(TO DO)
Convert the entries running from the line containing "Image resolution: width=1024" through the line containing "[x=897, y=71]" into a two-column CSV with headers instruction and coordinates. Give one row per entry, put each field in quotes with any line breaks replaced by spaces, and leave out the pictures.

(DATA EXCERPTS)
########################################

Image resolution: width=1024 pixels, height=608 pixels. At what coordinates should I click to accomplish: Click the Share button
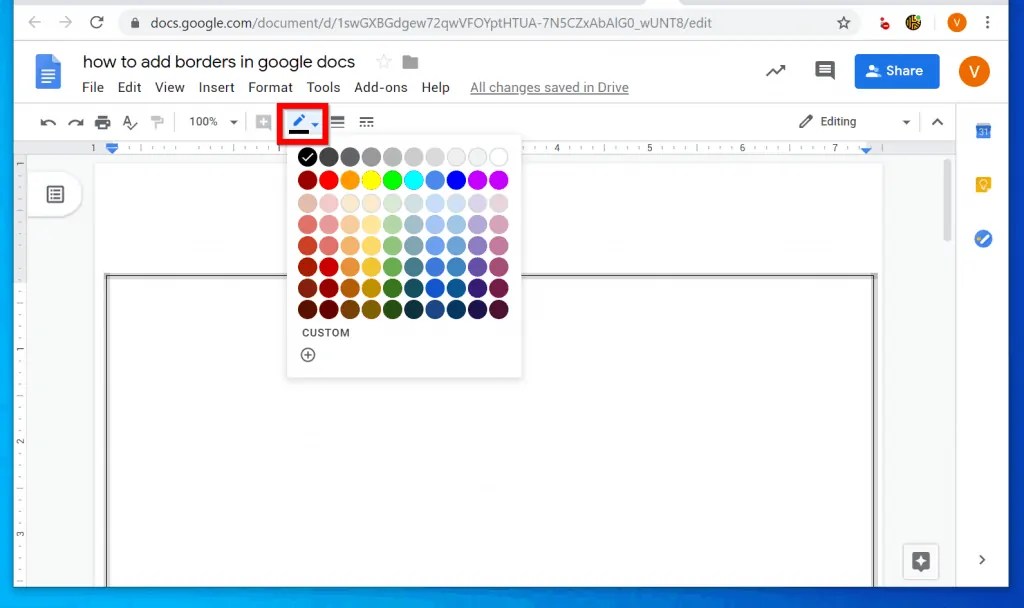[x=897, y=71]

########################################

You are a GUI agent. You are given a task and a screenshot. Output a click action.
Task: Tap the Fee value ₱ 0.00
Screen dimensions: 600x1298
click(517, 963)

########################################

(COMPLETED TASK)
instruction,coordinates
"Image resolution: width=1024 pixels, height=608 pixels. At what coordinates should I click to accomplish: Click the Share button","[x=897, y=71]"